Secara politik, Ibnu Mas’ud berbeda pandangan dengan Khalifah Utsman. Maka bisakah sabda Nabi masaku (qarni), kemudian setelahnya dan setelahnya, dipahami merujuk kepada masa Nabi hidup, kemudian Khalifah Abu Bakar dan Khalifah Umar? Para ulama memang berdiskusi mengenai berapa lama ‘qarn’ itu. Secara bahasa maknanya rentang waktu dari 10 hingga 100 tahun. Maka ulama umumnya merujuk tiga periode itu sebagai masa 300 tahun yang lantas dipahami sebagai generasi salafus salih, yaitu sahabat, tabi’in dan tabi’ tabi’in. Akan tetapi kita tahu sejarah masa 3 abad itu bagaimana pergolakan bahkan peperangan internal umat telah merobek tenun keummatan. Masa 300 tahun itu tidak sepenuhnya ideal.

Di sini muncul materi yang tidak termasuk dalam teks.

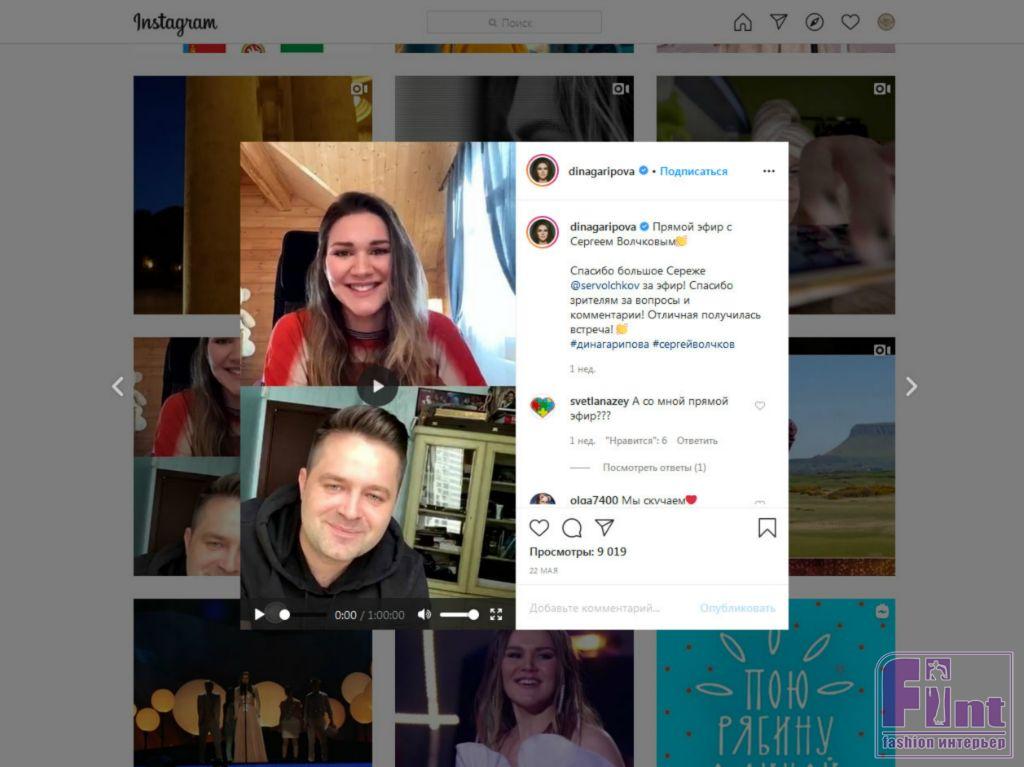The height and width of the screenshot is (767, 1024).
Task: Enter fullscreen video mode
Action: coord(496,615)
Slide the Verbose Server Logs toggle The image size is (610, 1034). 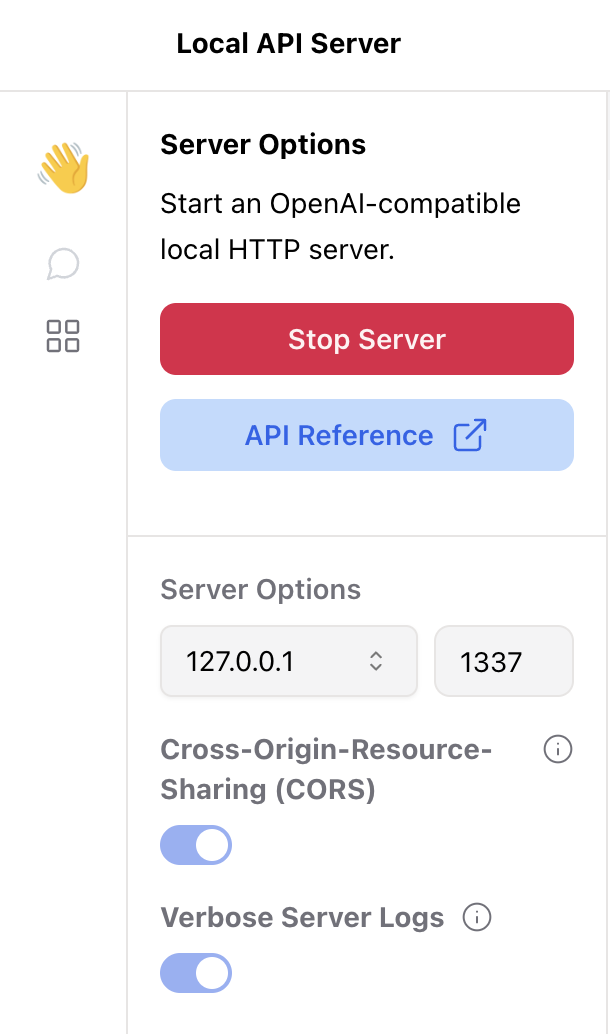tap(196, 972)
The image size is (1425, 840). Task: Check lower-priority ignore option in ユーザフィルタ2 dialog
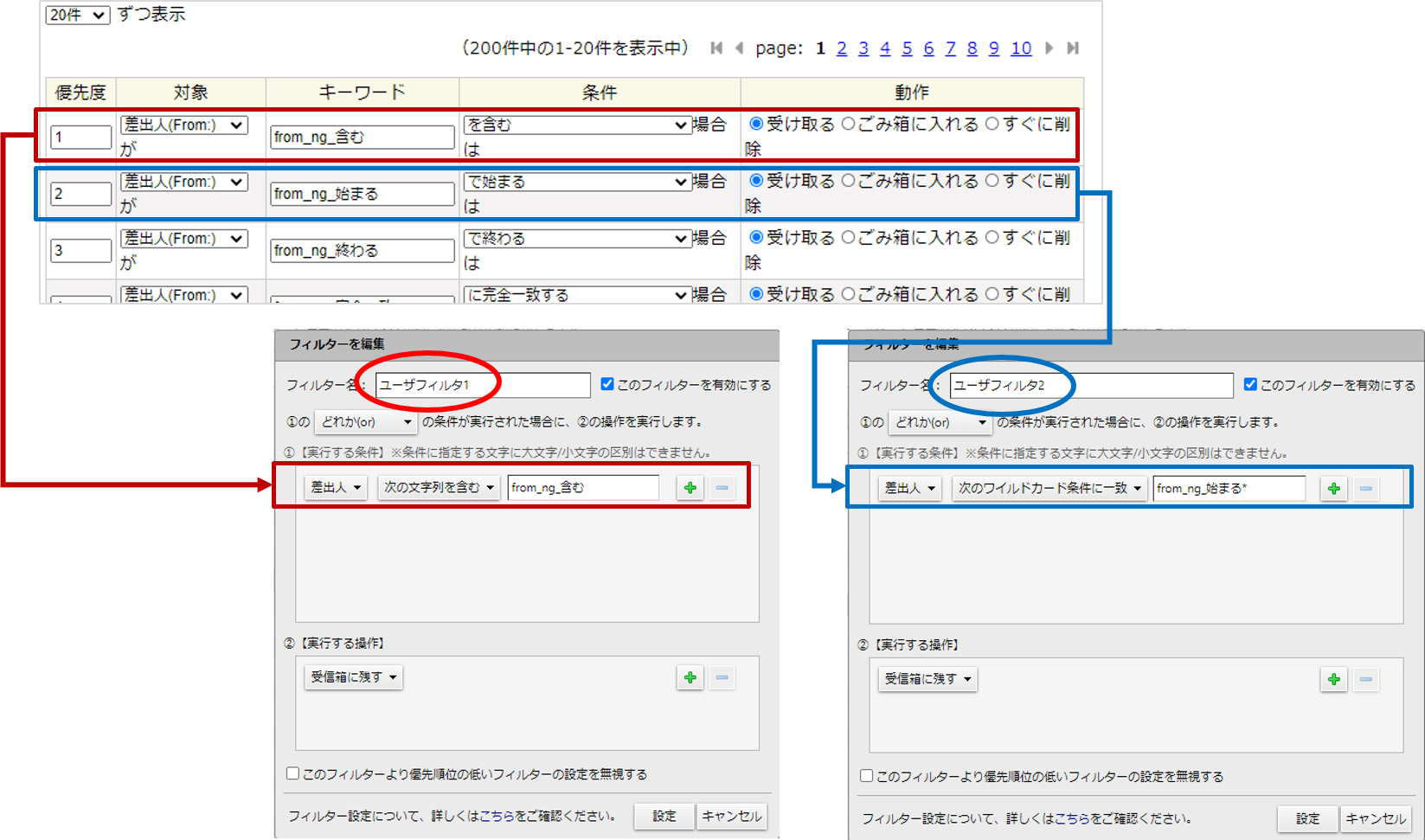tap(866, 776)
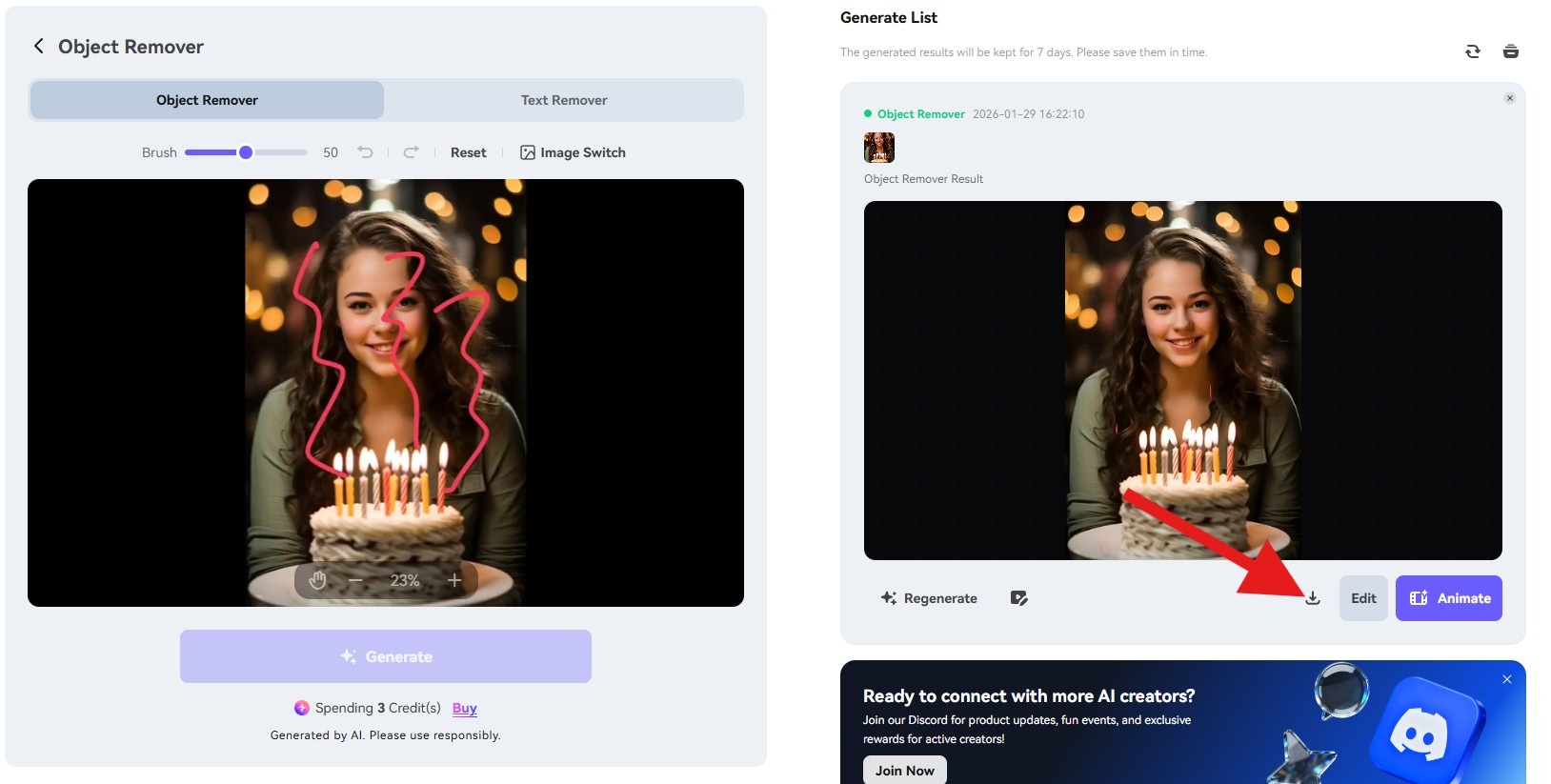This screenshot has width=1551, height=784.
Task: Click the back arrow beside Object Remover
Action: pyautogui.click(x=38, y=46)
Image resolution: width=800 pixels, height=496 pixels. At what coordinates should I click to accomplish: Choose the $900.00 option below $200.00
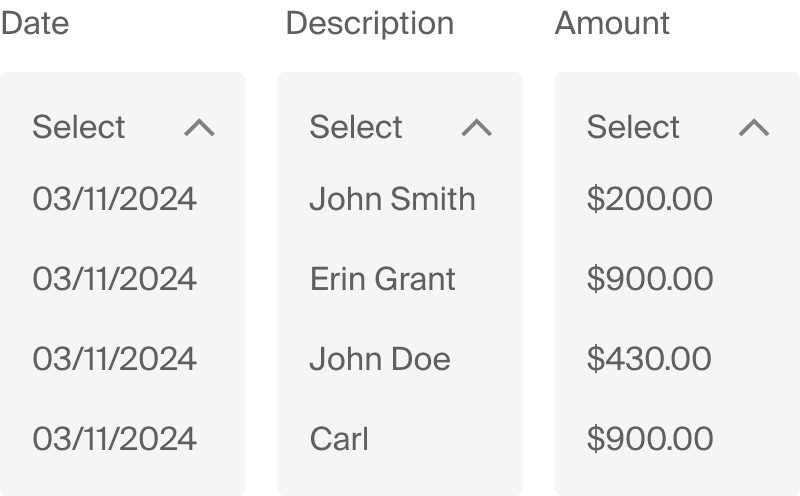(649, 279)
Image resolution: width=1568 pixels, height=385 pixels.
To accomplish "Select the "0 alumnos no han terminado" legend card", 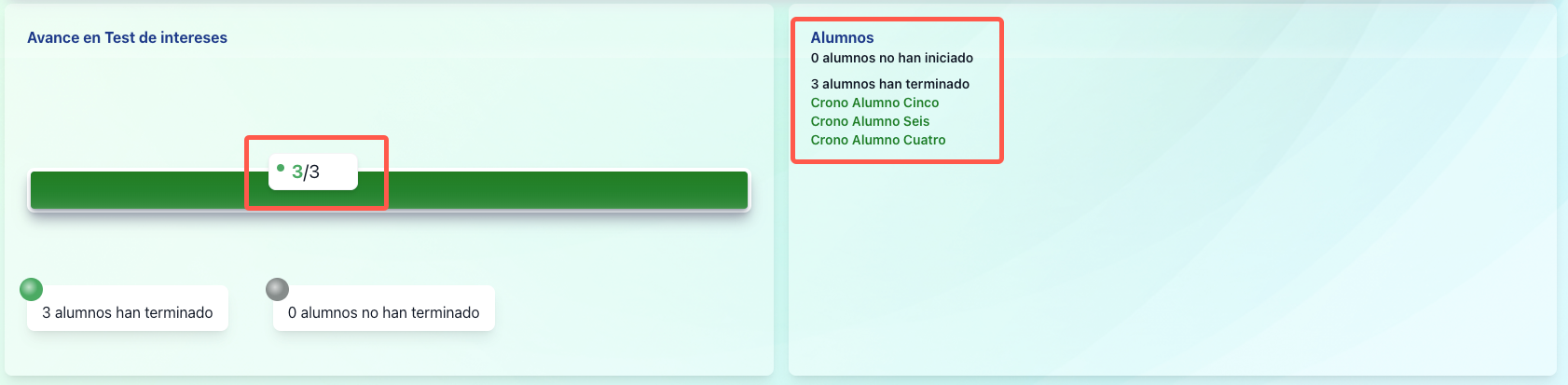I will click(x=384, y=312).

Bagaimana kalau kita kembalikan kepada riwayat Imran bin Hussain? Imam Bukhari justru mencatat keraguan Imran apakah setelah Nabi menyebut masa/periode beliau kemudian Nabi menyebut dua sampai tiga kali masa setelahnya. Dengan kata lain, kalau kita ikuti alur pemahaman bahwa sebenarnya yang dimaksud itu adalah Nabi menyebut masanya dan masa kedua khalifah awal, maka terkesan sahabat Imran tidak yakin bahwa masa Khalifah Utsman ikut disebut sebagai masa terbaik.
Ini hanya contoh sebuah cara lain untuk memahami Hadis Nabi dengan mempertimbangkan konteks sosial politik dan biografi sahabat Nabi. Benar atau tidaknya, Wa Allahu A’lam bi al-Shawab!